An interesting and varied variety of beliefs. It's prolly 'cause my mom's a lapsed Catholic who lost her own faith as a teenager, and my dad's been relatively agnostic. When I was little, I went to a mainstream Christian church with my grandma, but when I was in sixth or seventh grade, she switched churches.

This was entertaining. They were one of those Pentecostal churches, and I have to admit to being a bit nervous when people started singing in what seemed to me to be gibberish, and the flags came off the walls, and people started dancing in the just didn't feel right.

But I didn't DARE express this feeling, and this church somehow had the funny idea that teenagers were adults and thus could sit in sanctuary with the rest of them.

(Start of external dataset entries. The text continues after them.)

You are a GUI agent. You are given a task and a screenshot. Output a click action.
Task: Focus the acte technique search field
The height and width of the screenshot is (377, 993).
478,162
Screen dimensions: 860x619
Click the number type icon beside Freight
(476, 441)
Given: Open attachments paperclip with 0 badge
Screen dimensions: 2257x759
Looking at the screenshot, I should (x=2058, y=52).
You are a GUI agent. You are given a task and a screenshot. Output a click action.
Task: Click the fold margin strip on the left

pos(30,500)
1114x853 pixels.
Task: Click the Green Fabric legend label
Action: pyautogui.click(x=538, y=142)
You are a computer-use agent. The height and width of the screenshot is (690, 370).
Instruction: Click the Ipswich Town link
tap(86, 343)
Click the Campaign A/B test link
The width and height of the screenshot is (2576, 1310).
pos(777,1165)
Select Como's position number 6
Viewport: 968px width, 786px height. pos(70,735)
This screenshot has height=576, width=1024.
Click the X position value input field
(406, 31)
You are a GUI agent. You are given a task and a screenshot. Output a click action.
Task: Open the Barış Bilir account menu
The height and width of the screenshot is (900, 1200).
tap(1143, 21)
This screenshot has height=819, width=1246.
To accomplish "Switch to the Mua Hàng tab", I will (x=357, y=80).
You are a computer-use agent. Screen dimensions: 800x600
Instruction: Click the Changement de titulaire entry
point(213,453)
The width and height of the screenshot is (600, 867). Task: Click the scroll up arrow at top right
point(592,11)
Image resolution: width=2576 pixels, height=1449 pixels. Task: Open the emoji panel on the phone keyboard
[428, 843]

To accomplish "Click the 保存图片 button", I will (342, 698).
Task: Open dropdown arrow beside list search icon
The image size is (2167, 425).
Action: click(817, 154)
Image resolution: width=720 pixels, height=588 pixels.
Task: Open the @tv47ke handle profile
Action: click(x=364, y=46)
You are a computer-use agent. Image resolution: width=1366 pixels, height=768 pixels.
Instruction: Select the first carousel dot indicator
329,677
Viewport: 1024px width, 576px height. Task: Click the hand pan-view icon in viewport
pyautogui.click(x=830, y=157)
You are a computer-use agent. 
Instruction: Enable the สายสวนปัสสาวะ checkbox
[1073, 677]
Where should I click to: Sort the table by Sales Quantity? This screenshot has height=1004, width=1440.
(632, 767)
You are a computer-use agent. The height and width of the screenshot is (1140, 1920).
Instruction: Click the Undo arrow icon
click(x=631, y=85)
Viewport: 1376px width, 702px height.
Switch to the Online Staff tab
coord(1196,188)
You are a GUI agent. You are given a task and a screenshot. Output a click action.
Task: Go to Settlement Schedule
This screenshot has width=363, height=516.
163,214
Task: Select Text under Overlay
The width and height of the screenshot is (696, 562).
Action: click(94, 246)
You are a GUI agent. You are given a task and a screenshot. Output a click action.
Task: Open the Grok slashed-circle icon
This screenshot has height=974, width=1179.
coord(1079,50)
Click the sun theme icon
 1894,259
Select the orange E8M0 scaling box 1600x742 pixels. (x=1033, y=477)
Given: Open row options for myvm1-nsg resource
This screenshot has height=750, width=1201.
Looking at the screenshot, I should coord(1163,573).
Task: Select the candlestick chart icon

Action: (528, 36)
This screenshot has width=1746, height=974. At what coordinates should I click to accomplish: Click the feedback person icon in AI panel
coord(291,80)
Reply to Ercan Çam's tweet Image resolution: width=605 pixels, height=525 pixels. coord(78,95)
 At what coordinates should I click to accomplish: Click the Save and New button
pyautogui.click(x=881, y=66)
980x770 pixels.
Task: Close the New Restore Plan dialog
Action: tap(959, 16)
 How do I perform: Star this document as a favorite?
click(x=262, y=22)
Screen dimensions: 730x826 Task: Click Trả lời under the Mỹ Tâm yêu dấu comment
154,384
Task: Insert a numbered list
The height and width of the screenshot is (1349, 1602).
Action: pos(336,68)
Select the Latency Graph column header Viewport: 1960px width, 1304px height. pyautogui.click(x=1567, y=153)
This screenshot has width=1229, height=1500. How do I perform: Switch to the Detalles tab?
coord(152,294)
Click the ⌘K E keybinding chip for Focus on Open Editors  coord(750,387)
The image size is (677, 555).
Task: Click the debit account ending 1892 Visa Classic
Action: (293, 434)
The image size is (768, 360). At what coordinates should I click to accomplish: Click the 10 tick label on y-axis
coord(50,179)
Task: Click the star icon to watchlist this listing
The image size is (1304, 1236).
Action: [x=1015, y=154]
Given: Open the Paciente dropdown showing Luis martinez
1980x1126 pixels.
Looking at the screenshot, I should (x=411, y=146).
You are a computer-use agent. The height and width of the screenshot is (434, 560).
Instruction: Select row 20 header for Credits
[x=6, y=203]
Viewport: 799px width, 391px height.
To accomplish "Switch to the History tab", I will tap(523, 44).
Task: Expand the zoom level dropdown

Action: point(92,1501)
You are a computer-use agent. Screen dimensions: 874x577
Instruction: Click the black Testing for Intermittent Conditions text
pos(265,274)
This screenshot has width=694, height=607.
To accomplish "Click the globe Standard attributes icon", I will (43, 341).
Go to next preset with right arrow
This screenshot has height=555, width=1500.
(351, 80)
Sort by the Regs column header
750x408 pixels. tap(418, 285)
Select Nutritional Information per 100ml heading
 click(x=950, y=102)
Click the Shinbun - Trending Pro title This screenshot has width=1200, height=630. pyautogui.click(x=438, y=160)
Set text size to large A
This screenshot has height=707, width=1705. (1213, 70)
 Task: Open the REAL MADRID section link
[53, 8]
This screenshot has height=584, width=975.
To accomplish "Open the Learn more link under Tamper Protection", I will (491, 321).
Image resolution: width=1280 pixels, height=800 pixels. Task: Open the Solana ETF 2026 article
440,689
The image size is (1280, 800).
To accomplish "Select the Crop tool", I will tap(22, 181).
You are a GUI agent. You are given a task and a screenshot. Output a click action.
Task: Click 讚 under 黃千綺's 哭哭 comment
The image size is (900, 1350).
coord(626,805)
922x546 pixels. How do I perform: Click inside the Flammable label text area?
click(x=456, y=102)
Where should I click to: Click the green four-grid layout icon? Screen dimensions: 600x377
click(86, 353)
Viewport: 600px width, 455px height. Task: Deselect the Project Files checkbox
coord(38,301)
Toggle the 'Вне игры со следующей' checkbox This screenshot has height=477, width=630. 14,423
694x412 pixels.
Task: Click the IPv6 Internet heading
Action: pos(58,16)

Having nowhere to express my beliefs, with not even a youth pastor (everybody who might have wanted to resented having to miss the services to deal with a bunch of unruly teenagers...) to confide in...I just broke and refused to quit going. I tried going to the local Catholic Church with my best friend, but she wasn't really into it, and I seemed to think it cool for the anthropological value, but it didn't appeal to me spiritually.

And then came Berkeley, which was prolly the best thing that happened to me. For the first time I had to examine the culture I was raised in to my new culture, and believe me, the one I was raised in was found lacking. For a while, I fiddled with the Berkeley Agnosticism, which basically was a trendy way of saying, "I do not know; I cannot know; I don't want to find out."

And then came the diagnosis. My world was shattered. For the first time, I had to figure out which was me and which was the evil beast that resided in my head, and it meant going back to square one.

"Is there a God?"

I expressed it like that because the only tradition I was familiar with was that of fairly conservative christians, although I'm not sure what's all included in that God term. But I thought about it for a while, and I finally decided simply thus. "I look around me, and I see a world, in all its infinity and beauty and fine craftsmanship. And I look at this world and I cannot not honestly believe that it was created by random chance."

I'm still working on square 2. Call me a Seeker if you will. Agnostic is too tight of a term for it. I express it now as, "I do not know. I may never know. But that's not gonna stop me from attempting to find my answer.

So there you have it. It's not gonna make any testimonials page, but that's how I got to this point. Right now, I have an amalagation of beliefs I've pulled together from different places, from the Bible to TS Eliot, from Shakespeare to Stephenson.

I once joked to my mother that with the diagnosis of manic-depression, it opened up the career of cult leader. But enh...lemme figure it out first.

And that's it. I dunno what else to say, this is a story still being written.